In the early part of the 13th century the Danish king built a fort on the east shore of the river Ätran, which eventually would give the town its name. Halland was at that time part of Denmark. It is known that falconry was pursued in the area. However, in Hallandia antiqua et hodierna, that specified a location ("mountain") where the falconry should have taken place, and which should have given name to the town, has later been shown to be incorrect.
The area north of Ätran was from time to time Norwegian or Swedish. It was on this side that a market town developed. At around 1300 a church was built. From the 14th century until the Northern Seven Years' War (1563–1570) a second town, Ny-Falkenberg (New Falkenberg) was located close to the town. The fort was destroyed by Engelbrekt Engelbrektsson's troops in 1434. The town gained market rights at the latest in 1558.
Along with the rest of the Halland, Falkenberg was to be temporarily Swedish in accordance with the Treaty of Brömsebro (1645). The Treaty of Roskilde thirteen years later made the province permanently Swedish. For a long period it struggled to keep its privileges with regard to trade and jurisdiction from the Danish time. Also like the rest of the county, it only started to slowly industrialise in the late 19th century. In the 20th century it has gained a reputation as a seaside resort.

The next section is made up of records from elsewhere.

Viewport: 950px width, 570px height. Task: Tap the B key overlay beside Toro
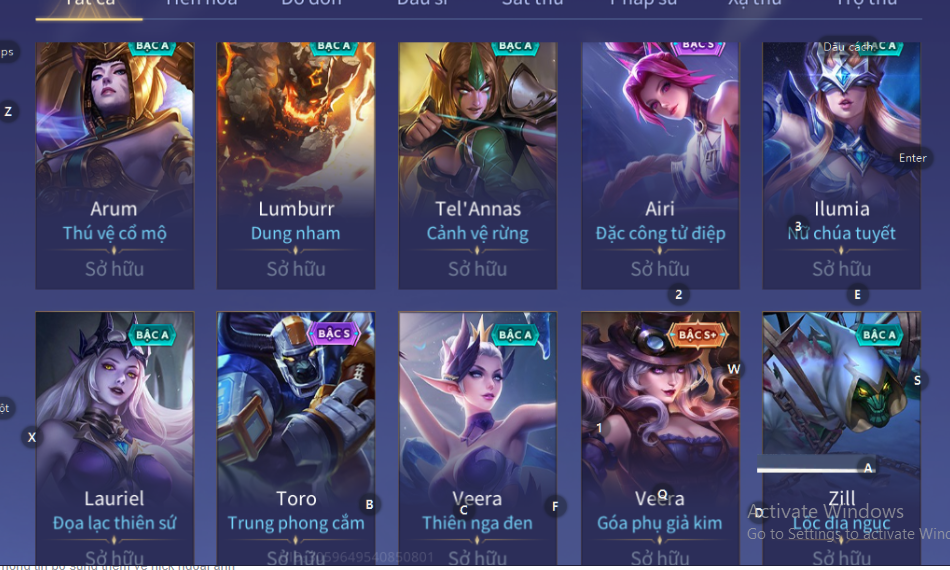[369, 504]
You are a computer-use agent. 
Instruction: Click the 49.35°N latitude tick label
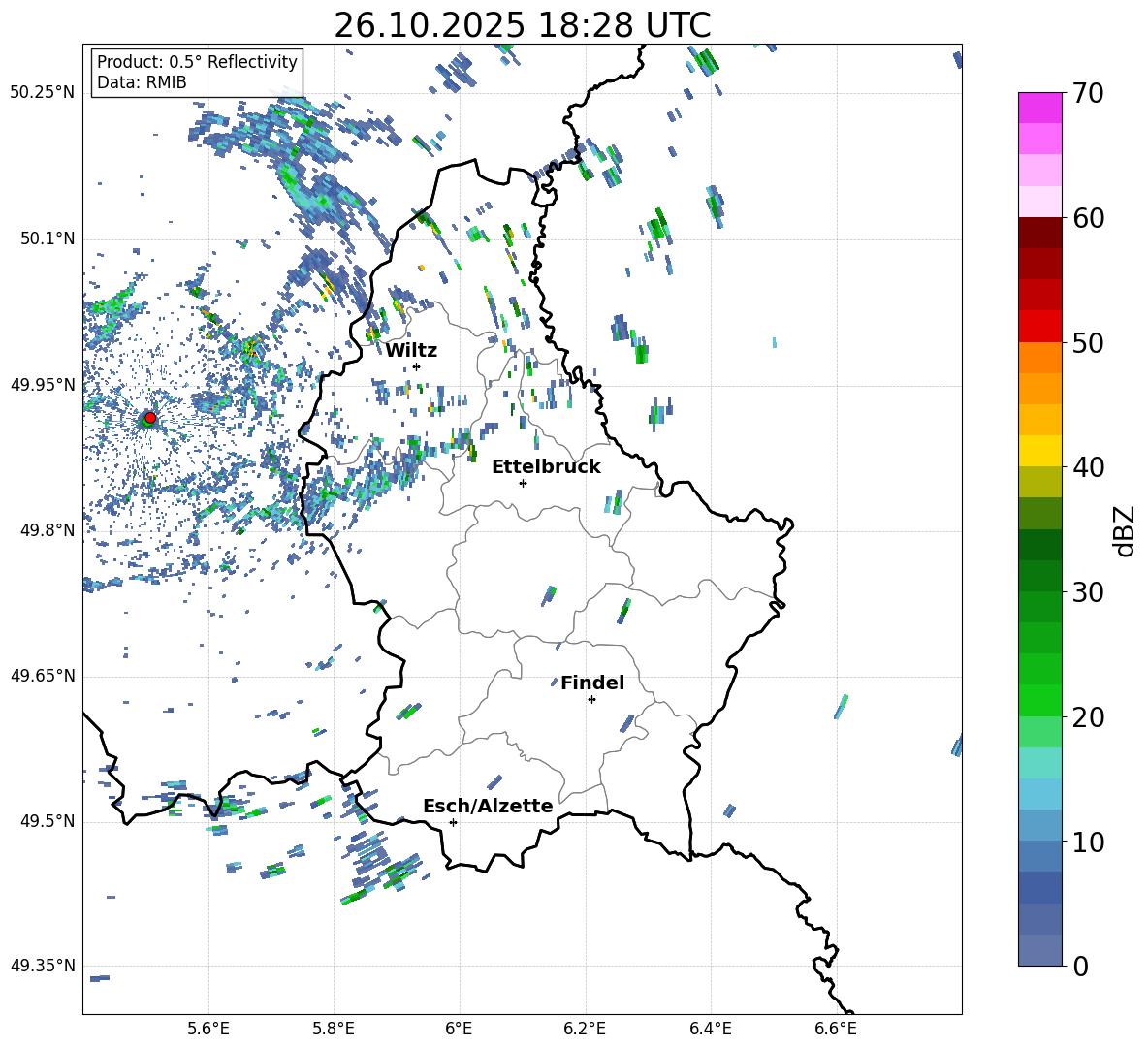click(43, 966)
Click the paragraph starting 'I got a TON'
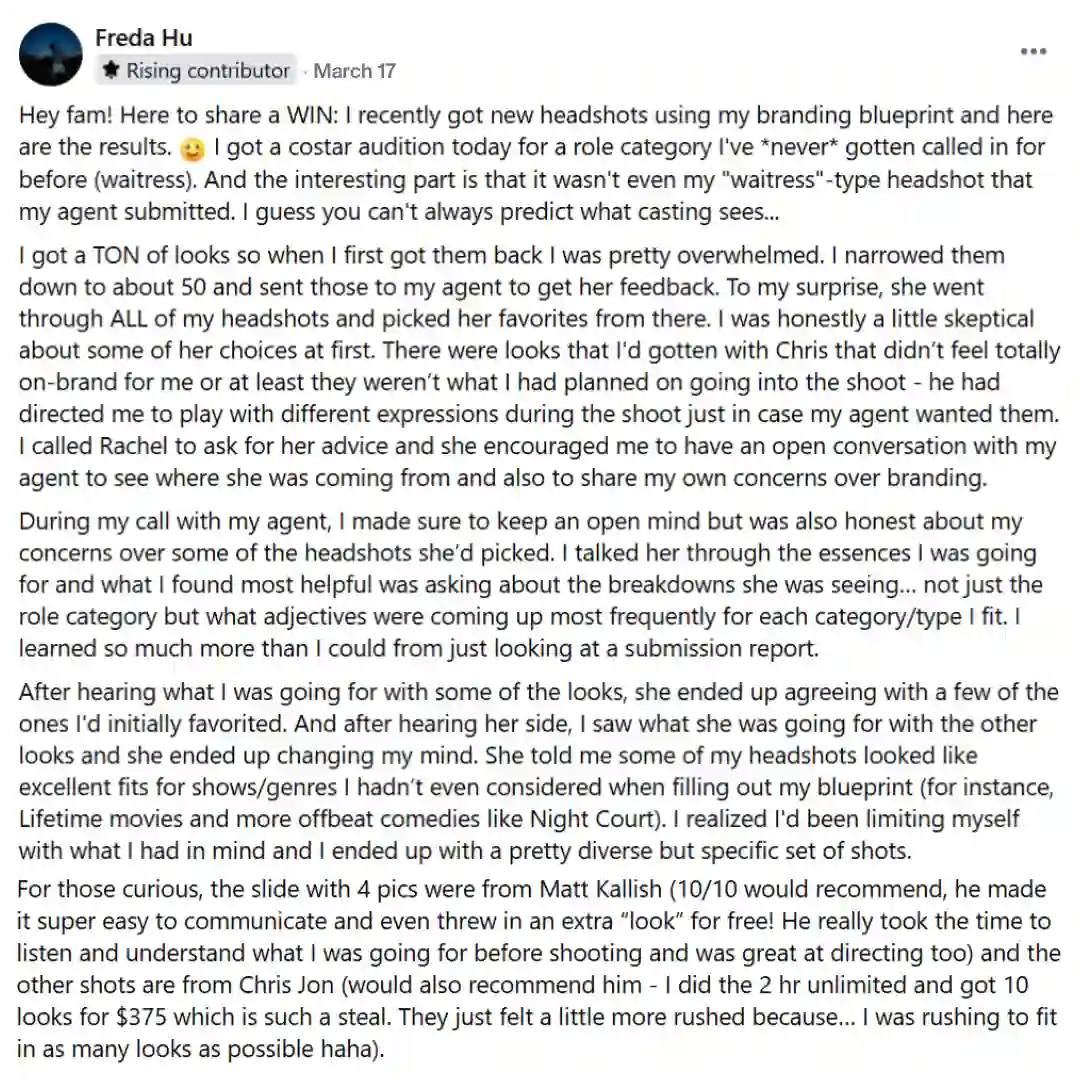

The town hosts several teams at national level. The football team, Falkenbergs FF, has since the late 1980s established itself in the second league (currently Superettan). The table tennis team, Falkenbergs BTK, has won ten national championships, as well as one European championship. In the early 2000s, Falkenbergs VBK developed to become one of the best volleyball teams in the country and accordingly won the national championship 2007. BK Falkarna has played ten seasons in the top bowling league.